As you look over the data below, please find each line where the word "left" appears, then copy it.
════
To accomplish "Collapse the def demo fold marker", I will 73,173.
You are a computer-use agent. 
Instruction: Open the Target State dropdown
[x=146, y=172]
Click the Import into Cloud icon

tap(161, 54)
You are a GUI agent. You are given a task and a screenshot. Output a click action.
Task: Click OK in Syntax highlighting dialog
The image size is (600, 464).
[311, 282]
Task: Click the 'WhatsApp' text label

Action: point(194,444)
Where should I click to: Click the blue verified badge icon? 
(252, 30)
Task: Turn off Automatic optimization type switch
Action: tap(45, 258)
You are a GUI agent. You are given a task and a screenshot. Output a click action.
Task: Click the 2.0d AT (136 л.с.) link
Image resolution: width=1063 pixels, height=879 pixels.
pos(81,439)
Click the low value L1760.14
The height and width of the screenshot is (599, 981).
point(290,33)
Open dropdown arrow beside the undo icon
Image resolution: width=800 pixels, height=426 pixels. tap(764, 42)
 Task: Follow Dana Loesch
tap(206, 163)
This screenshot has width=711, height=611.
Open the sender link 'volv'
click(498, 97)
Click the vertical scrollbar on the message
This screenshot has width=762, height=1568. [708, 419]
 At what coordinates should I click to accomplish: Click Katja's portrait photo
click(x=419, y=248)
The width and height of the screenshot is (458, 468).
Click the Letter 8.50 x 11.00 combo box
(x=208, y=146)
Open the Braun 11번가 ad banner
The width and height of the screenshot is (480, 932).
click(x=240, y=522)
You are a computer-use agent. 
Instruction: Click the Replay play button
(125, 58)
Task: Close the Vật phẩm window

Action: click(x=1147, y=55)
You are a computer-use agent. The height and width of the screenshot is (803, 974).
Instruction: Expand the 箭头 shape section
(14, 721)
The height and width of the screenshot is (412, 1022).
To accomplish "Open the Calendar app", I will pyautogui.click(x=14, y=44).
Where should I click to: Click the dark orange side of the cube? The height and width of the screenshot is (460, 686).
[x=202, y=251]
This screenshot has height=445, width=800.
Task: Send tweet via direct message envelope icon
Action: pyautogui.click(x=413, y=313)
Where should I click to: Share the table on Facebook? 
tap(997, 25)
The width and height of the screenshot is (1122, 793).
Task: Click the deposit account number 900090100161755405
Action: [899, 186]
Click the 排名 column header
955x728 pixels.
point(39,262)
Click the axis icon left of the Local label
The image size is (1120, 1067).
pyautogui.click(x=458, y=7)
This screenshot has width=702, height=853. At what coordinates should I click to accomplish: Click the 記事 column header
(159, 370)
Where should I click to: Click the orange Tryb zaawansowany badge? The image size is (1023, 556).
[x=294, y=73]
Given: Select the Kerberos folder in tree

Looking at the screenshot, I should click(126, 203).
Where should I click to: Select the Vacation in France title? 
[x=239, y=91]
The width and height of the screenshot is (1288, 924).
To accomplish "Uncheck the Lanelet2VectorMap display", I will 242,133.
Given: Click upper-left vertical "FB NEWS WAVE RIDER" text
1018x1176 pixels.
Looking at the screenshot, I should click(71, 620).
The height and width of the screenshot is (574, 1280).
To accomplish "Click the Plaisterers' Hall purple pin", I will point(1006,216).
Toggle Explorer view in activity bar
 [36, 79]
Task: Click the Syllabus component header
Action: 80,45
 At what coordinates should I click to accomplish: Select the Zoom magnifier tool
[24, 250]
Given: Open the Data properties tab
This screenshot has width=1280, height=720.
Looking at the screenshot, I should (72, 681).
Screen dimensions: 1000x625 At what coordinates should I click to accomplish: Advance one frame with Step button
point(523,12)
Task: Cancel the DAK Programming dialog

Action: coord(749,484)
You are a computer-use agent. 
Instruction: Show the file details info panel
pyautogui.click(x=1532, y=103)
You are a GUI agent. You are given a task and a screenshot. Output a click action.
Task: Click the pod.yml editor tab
════
▶ **TASK RESPONSE**
Click the axis icon left of the Local label
Given: Click upper-left vertical "FB NEWS WAVE RIDER" text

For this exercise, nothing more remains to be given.